N.B. I also write for the Communications of the ACM (CACM). The following essay recently appeared on the CACM blog.
Computing research and advanced computing infrastructure – each is dependent on the other in a myriad of subtle and complex ways, yet each is profoundly different in culture, process, skills and metrics. As a computer scientist who has often conducted research on, toward and with large-scale infrastructure, both for computational science and for big data analytics in clouds, and as someone who has overseen large-scale, production infrastructure, both as director of a national facility and as a university CIO, I have seen this creative tension and intellectual dichotomy firsthand.

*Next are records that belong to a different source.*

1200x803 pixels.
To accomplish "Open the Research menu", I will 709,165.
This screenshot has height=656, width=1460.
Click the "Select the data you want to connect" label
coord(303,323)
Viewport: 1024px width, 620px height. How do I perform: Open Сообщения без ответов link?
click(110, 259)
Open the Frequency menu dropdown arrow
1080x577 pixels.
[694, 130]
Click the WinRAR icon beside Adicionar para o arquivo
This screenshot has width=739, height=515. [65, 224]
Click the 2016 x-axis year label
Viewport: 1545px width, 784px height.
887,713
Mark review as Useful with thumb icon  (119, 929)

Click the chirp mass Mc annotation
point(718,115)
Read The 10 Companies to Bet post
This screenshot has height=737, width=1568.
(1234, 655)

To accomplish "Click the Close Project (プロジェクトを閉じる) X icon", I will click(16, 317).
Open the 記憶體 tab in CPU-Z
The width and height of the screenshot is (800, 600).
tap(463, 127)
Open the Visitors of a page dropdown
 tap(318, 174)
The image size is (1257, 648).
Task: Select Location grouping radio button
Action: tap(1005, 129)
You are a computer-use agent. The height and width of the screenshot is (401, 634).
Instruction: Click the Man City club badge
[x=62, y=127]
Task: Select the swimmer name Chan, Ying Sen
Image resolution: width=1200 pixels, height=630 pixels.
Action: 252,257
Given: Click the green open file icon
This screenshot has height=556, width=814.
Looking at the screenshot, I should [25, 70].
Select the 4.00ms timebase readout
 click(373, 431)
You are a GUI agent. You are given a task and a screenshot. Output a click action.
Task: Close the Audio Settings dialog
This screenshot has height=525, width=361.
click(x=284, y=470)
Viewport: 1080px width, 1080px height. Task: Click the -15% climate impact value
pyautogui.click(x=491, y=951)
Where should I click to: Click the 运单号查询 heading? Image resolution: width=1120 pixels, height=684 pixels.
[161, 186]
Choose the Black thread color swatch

Convolving the two inappropriately can be frustrating at best and disastrous at worst. Conversely, when each of the constituent communities acts appropriately, there are enormous benefits to both. As we think about next-generation capabilities and the balance of investment in basic research and deployed infrastructure for data analytics and computational science, it is salutatory to consider some insights from our experiences, reflected, sometimes unthinkingly, in the language we use. The prepositions, such simple words, connecting the two, make all the difference. About, on, before, beyond, for, toward, with: they are all different, and we confuse them at our peril.
Metrics and Culture {before and beyond}
First and perhaps most obviously, the metrics of success in research and infrastructure differ markedly, though both operate in a highly competitive world. The research culture rewards novelty and new ideas, intellectual risk taking, rapid prototyping and experimentation, and early publication. At its best, research pursues basic questions and long-term outcomes. Students and post-doctoral associates learn as they are doing, and the resulting prototypes are often buggy and usable only by the researchers themselves. Often, though not always, the experimental scale is small, limited by budgets and staff, with localized consequences for failure and little expectation that others will depend on the outcomes.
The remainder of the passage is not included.